2. Currently enrolled in another investigational device or drug study that has not completed the primary endpoint or that clinically interferes with the current study endpoints.
3. Patients on anticoagulation therapy (coumadin).
4. Known intolerance to aspirin, clopidogrel, heparin, stainless steel, sirolimus, contrast material.
5. Known thrombocytopaenia (PLT <100,000/mm3).
6. Active bleeding or coagulopathy.
7. Cardiogenic shock.
8. Major planned surgery that requires discontinuation of dual antiplatelet therapy.
9. Comorbid condition(s) that could limit the subject’s ability to participate in the study or to comply with follow-up requirements, or impact on the scientific integrity of the study.
ANGIOGRAPHIC
10. Severe tortuous, calcified or angulated coronary anatomy of the study vessel.
11. Myocardial infarction due to stent thrombosis, or infarct lesion at a previously stented coronary artery.
12. Unprotected left main coronary artery stenosis >30% by visual assessment.
13. Staged procedure is planned within 30 days**.
14. Target lesion is a chronic total occlusion.
15. Perforated vessels evidenced by extravagation of contrast media.
*Inclusion of STEMI patients allowed if sufficient time available to demand written informed consent before stent placement.

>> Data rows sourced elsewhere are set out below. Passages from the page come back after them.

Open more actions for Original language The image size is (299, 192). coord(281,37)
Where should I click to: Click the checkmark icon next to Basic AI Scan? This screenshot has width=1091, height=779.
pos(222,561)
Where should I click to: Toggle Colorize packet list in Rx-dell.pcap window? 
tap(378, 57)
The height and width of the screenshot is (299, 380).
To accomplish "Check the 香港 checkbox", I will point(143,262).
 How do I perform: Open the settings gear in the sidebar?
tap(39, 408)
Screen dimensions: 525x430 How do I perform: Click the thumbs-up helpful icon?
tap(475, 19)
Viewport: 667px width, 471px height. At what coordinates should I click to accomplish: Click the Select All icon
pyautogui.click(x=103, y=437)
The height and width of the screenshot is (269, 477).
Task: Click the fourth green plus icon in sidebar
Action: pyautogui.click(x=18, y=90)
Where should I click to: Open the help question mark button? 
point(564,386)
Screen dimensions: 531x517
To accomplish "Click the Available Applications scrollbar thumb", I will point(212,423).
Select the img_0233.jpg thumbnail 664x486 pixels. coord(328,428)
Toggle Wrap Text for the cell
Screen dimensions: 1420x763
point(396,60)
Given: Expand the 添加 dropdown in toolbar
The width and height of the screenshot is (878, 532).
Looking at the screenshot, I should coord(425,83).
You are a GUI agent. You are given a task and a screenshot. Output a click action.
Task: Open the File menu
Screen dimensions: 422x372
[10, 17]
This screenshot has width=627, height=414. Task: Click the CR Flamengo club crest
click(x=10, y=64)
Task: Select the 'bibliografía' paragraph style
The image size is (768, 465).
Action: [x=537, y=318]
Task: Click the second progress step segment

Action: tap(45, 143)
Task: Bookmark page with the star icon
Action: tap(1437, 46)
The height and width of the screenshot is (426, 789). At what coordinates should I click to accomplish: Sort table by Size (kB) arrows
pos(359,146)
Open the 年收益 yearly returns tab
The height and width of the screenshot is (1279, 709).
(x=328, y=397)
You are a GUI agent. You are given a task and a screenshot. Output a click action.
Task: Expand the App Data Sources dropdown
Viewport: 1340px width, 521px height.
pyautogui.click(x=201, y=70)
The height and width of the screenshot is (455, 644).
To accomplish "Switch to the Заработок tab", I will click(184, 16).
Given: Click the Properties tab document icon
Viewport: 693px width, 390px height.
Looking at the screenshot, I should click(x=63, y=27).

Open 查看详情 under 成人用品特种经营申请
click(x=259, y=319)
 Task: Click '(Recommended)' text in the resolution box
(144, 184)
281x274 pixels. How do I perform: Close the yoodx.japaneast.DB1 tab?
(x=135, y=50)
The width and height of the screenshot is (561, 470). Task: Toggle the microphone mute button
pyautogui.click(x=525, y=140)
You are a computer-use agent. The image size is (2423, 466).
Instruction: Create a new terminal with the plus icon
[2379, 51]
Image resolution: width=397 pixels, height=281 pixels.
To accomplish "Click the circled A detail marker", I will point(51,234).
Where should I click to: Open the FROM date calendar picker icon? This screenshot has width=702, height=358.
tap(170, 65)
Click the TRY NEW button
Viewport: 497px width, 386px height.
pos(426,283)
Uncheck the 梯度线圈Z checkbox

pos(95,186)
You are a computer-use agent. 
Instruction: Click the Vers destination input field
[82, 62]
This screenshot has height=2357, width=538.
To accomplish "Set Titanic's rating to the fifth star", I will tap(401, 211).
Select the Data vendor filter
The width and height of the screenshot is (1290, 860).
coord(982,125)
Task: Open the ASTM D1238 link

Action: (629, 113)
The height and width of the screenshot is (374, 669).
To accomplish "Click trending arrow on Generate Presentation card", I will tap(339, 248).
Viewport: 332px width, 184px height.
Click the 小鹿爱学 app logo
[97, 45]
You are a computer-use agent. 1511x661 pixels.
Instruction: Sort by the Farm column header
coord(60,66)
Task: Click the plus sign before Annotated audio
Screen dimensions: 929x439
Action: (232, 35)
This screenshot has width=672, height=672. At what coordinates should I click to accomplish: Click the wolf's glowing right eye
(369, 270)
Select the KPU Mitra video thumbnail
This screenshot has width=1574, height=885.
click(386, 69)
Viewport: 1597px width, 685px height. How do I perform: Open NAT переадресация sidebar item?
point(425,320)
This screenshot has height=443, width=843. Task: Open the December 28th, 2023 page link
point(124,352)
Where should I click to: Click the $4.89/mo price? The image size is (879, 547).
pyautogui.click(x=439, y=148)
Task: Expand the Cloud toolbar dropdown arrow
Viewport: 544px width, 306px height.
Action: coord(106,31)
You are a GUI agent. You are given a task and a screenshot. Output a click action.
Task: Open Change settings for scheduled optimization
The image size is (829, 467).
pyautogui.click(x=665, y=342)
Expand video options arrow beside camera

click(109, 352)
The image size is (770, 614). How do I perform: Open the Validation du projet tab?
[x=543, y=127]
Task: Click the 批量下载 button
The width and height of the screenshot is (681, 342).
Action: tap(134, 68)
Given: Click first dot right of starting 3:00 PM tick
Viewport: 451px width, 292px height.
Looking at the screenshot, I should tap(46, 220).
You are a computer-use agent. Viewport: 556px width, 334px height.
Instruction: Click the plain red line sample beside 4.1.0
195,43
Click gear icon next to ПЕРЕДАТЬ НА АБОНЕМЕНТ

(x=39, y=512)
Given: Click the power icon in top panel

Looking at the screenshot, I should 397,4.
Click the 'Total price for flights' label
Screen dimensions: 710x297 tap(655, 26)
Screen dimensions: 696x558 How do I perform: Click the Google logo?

**Treatment of other lesions during the same procedure in target and non-target vessel is allowed.
QCA ANALYSIS
Off-line QCA measurements using an end-diastolic frame in the same view selected by the interventional cardiologist pre- and post-stenting using validated software (QAngio XA, version 7.3; Medis medical imaging systems bv, Leiden, The Netherlands) were performed in-stent as well as in-segment (including the 5 mm proximal and distal to the stent). Longitudinal GM as assessed with QCA was defined as the entire length of the stenotic segment (as defined by the QCA software) not being completely covered by the stent. The MLD is automatically defined by the software. An interpolated reference diameter is automatically defined by the software. Diameter stenosis is calculated by subtracting the MLD from the interpolated RVD (at the MLD site) dividing by that same interpolated RVD value. QCA was performed in two projections, matched pre- and post-PCI, and the average of the analyses was taken.
OCT ANALYSIS
OCT measurements were obtained using validated software with a semi-automated contour and strut detection system (QIvus, version 7.3; Medis medical imaging systems bv, Leiden, The Netherlands). All cross-sectional images (frames) were initially screened and excluded from analysis if any portion of the image was out of the screen or the image had poor quality caused by residual blood or sew-up artefact10. Side branches occupying >45° of the cross-section were excluded from the analysis. Strut-level analysis was performed considering every ten frames (1 mm interval) along the entire target segment. Lumen and stent areas and volumes were calculated. Strut malapposition was determined when the distance from the endoluminal strut surface to the vessel wall was higher than the strut thickness plus 20 µm to correct for the blooming effect. The following OCT variables were collected: percentage of stent struts uncovered/malapposed, stent volumes, and lumen volumes. Malapposed struts were further subdivided into non-apposed side branch (NASB) struts and malapposed struts without side branch involvement.